Dal crollo dell’auto in Cina un freno all’export
Verso Pechino -62%, perso un miliardo in 11 mesi Al palo Germania e Francia
Il traino lo scorso anno. La zavorra ora. È ancora il settore auto a condizionare le sorti dell’export tricolore, questa volta in peggio, sottraendo ai valori totali del made in Italy 1,3 miliardi di euro nei primi 11 mesi dell’anno. Il rallentamento della domanda mondiale di vetture ha una evidente responsabilità, anche se non spiega tutto. A calare in modo evidente (-15% in 11 mesi) è l’export di auto extra-Ue, in particolare in Cina. Dove tuttavia il primo calo in 20 anni del mercato, una frenata del 4,2%, non è coerente con una perdita di quasi i due terzi dei volumi per il nostro export, riduzione che vale in undici mesi un miliardo di euro e che evidenzia o un serio problema di gradimento dei nostri modelli a Pechino o un eccesso di ottimismo nelle consegne effettuate nel corso del 2017, che per converso aveva visto un boom senza precedenti, raddoppiando i valori del 2016. Peggior comparto nel mese (-16,2%), unico settore manifatturiero in rosso (-5,8%) nel 2018, l’auto mette un freno alle medie Istat, che a novembre indicano un calo dello 0,4% in termini congiunturali e un aumento di appena un punto rispetto all’anno precedente.
Debolezza su base annua diffusa a quasi tutte le aree, testimoniata dal +1,4% in Europa e dal +0,4% extra-Ue, risultati che riducono ulteriormente il già magro bottino del 2018: tra gennaio e novembre per il made in Italy resta una crescita del 3,5%, meno della metà rispetto a quanto realizzato nel corso del 2017.

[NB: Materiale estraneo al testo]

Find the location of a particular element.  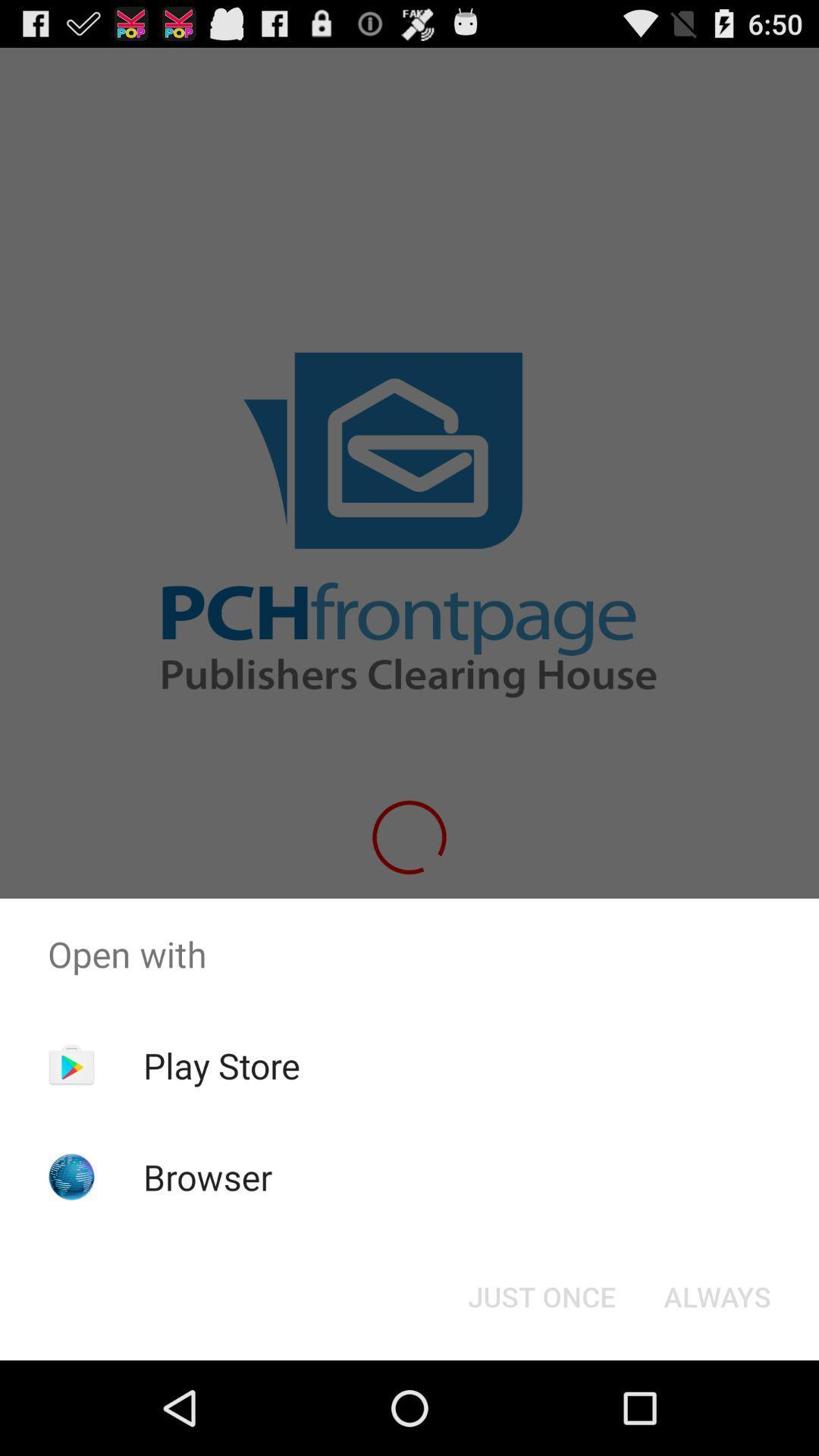

button at the bottom is located at coordinates (541, 1295).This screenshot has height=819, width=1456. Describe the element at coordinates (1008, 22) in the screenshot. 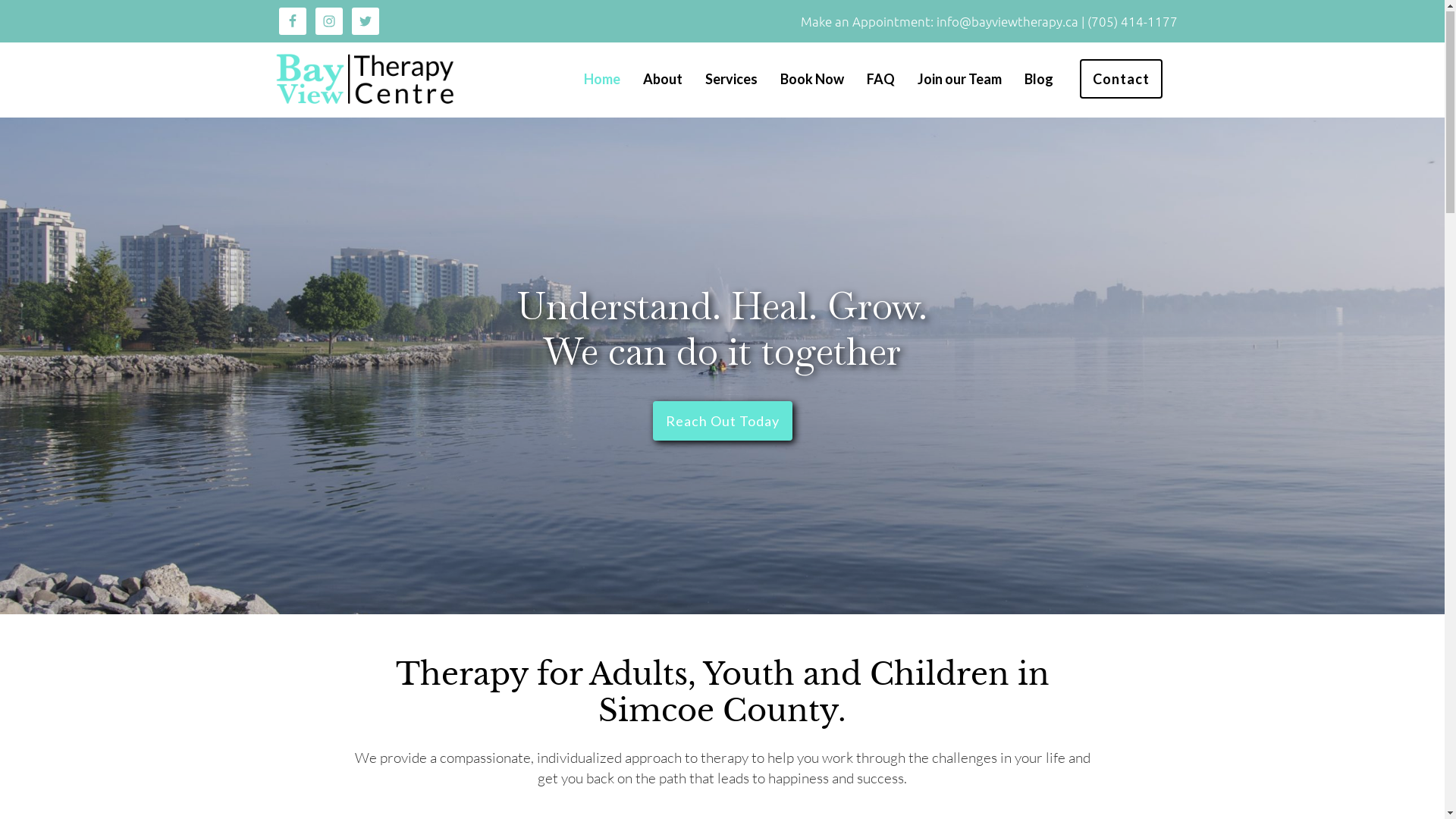

I see `'info@bayviewtherapy.ca'` at that location.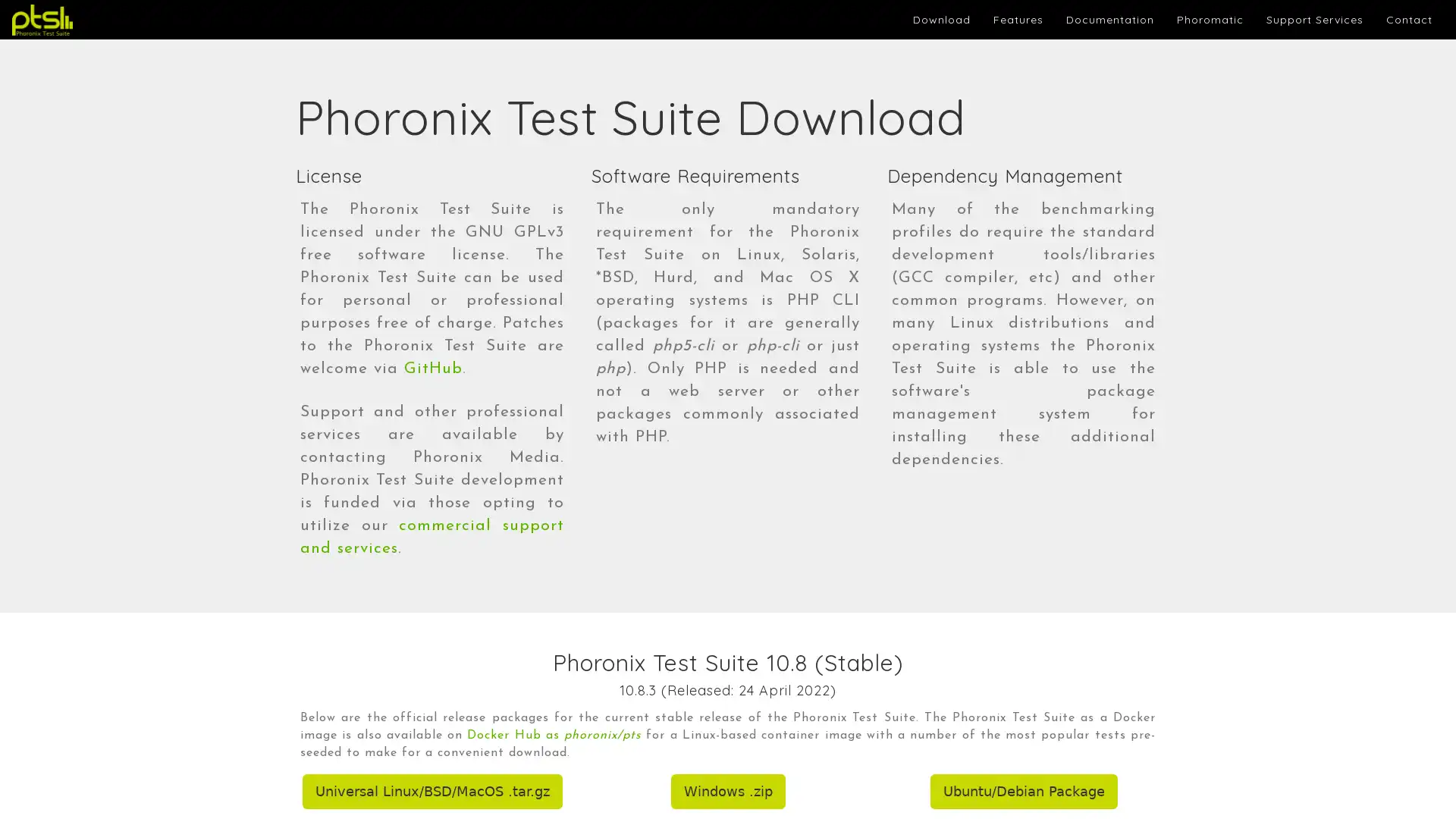 This screenshot has width=1456, height=819. Describe the element at coordinates (726, 791) in the screenshot. I see `Windows .zip` at that location.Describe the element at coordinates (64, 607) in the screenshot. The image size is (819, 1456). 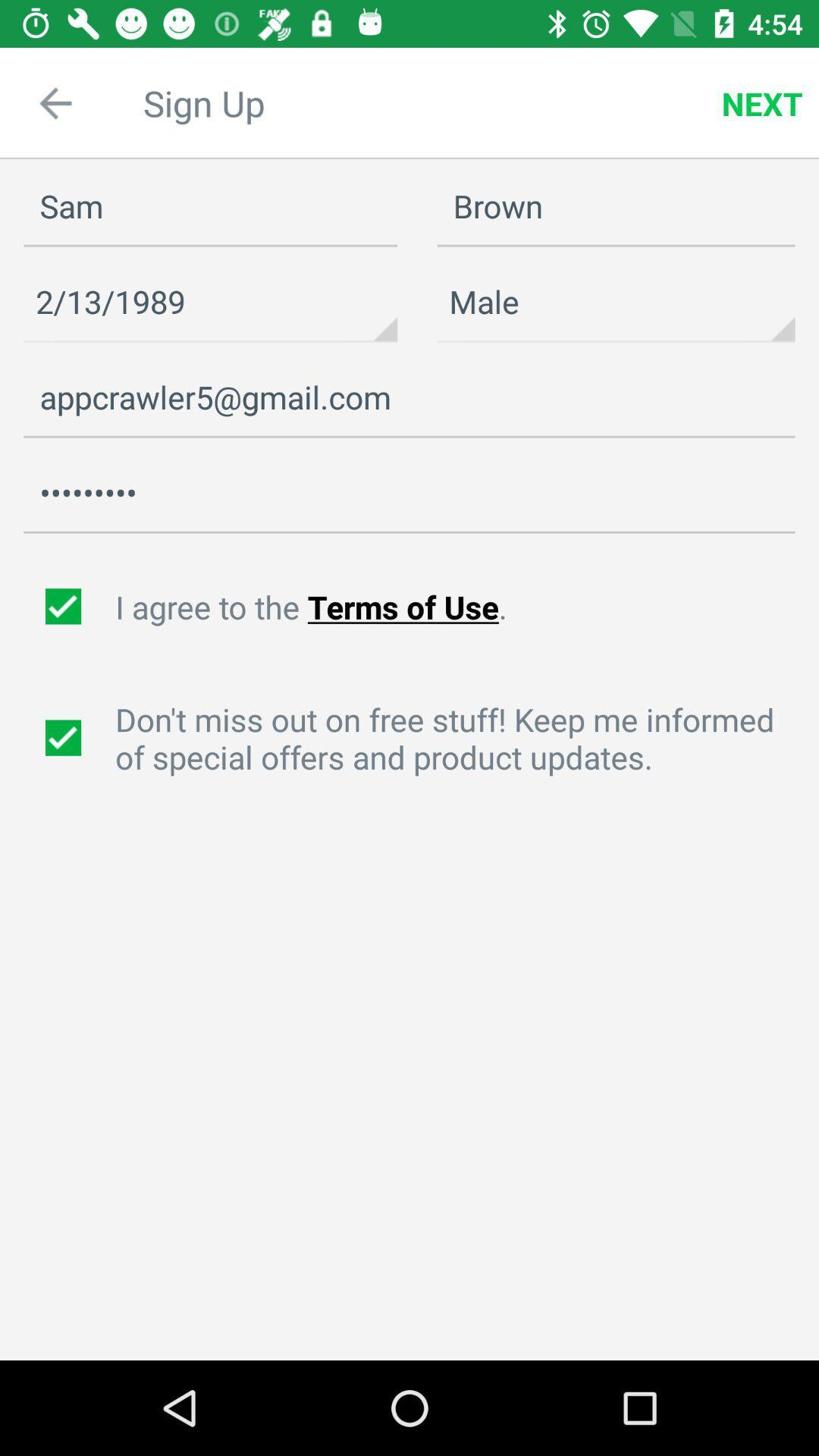
I see `check/uncheck terms of use agreement` at that location.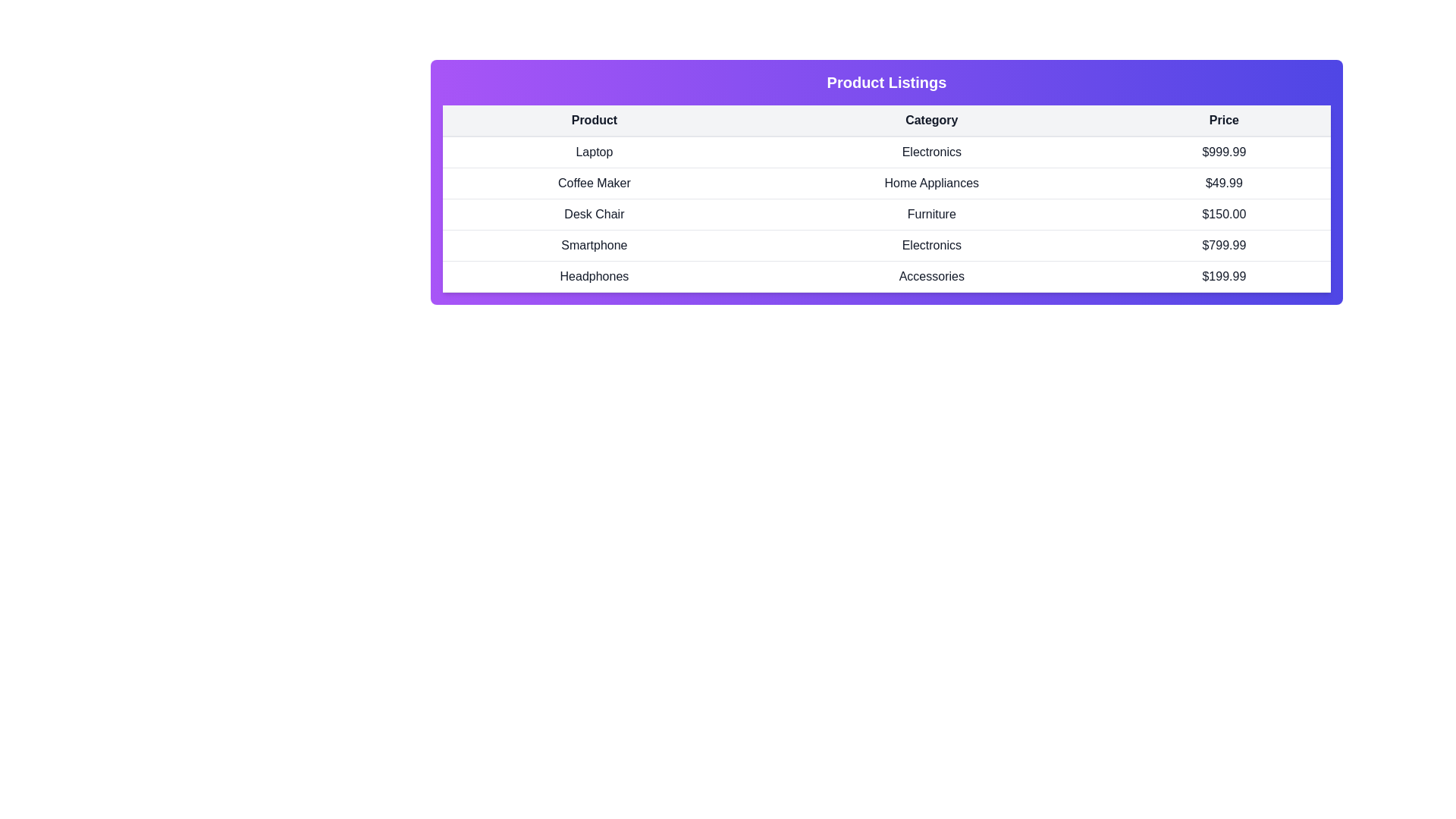 Image resolution: width=1456 pixels, height=819 pixels. What do you see at coordinates (1224, 183) in the screenshot?
I see `the price text '$49.99' in the second row of the product table for the 'Coffee Maker'` at bounding box center [1224, 183].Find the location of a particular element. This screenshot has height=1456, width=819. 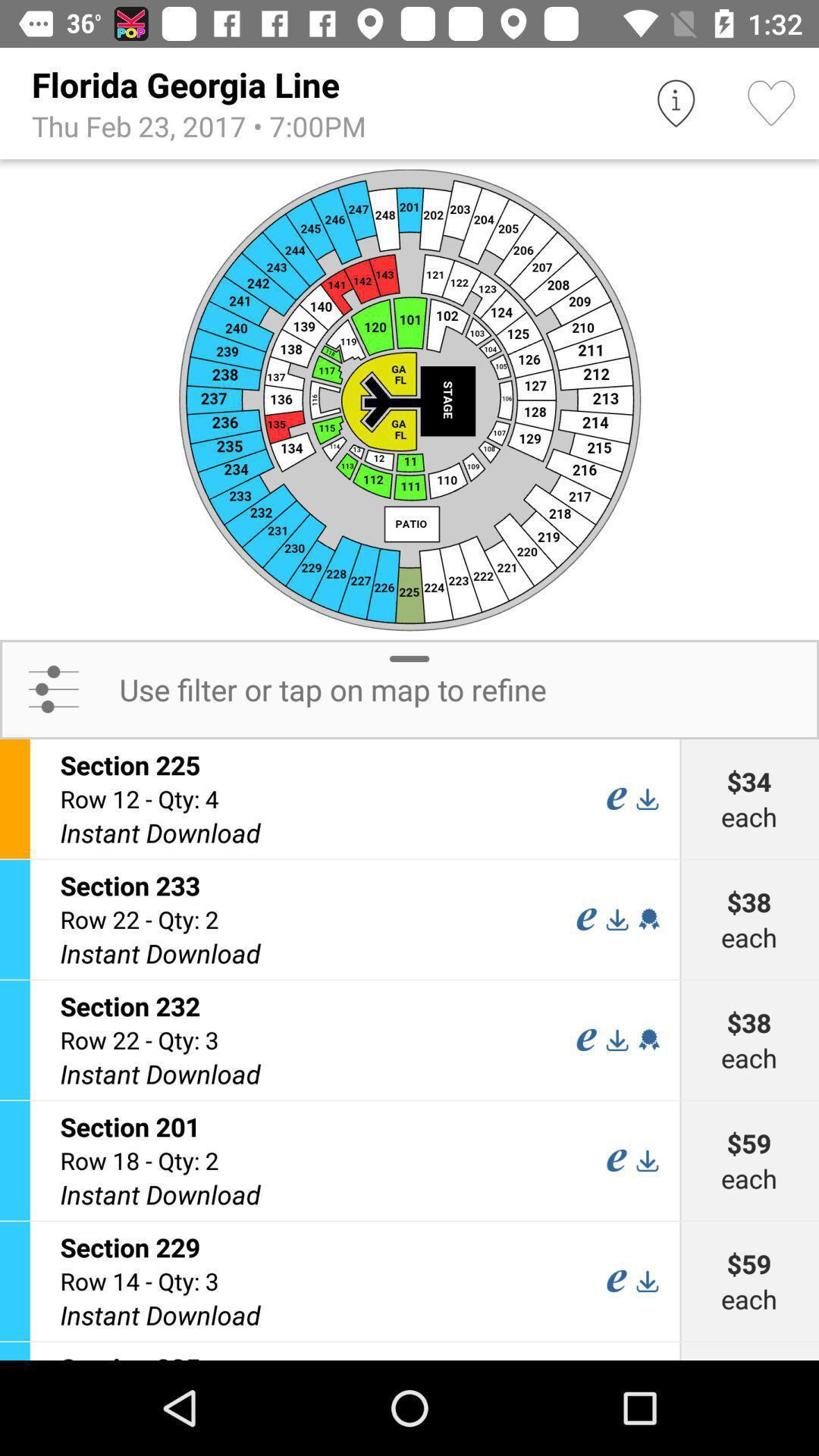

the sliders icon is located at coordinates (52, 689).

Se i pesanti cali di Turchia, Russia, Medio Oriente e Svizzera vanno quasi ad azzerare il bilancio extraUe, in Europa il clima è più variegato, con crescite ancora interessanti in mercati non marginali come Spagna o Paesi Bassi. A pesare sulla media è però soprattutto la stagnazione degli acquisti di Francia e Germania, dove le crescite ci sono ma inferiori al punto percentuale.
Il brusco calo della produzione di auto in Germania, già concretizzato a novembre con un calo del 20% e proseguito a dicembre con la stessa intensità, sarà forse maggiormente visibile nel dato di fine anno, anche se qualche effetto è già riscontrabile. Le vendite oltreconfine di componentistica di gommaplastica, ad esempio, crescono solo dello 0,8% (+5,3% nei primi 11 mesi) e anche nei metalli (+3% rispetto al +9,7% del periodo gennaio-novembre) il rallentamento è evidente. E sono del resto numerosi (si veda il Sole 24 Ore del 12 gennaio) i fornitori italiani che segnalano nell’ultimo bimestre dell’anno cali di fatturato nell’ordine del 10-15%, proprio per effetto dello stop alle fabbriche di Berlino. La crescita degli acquisti tedeschi in media nel mese si ferma così allo 0,8%, negli 11 mesi è pari invece al 4,1%, segnalando anche in questo caso un trend per nulla favorevole.
Dal lato delle importazioni la crescita apparente è ampia (+3,4%), valore che tuttavia si dimezza all’1,6% escludendo dal calcolo l’energia e considerando solo la manifattura. Il saldo commerciale degli undici mesi si attesta poco oltre i 36 miliardi di euro, quasi 6,5 in meno rispetto allo stesso periodo del 2017.
La frenata dell’export tricolore non è isolata e coinvolge anche altri paesi europei, che tuttavia in termini di crescita riescono a mantenere un passo superiore. Rispetto al +3,5% dell’Italia tra gennaio e novembre, solo Bulgaria, Danimarca e Lussemburgo realizzano performance peggiori.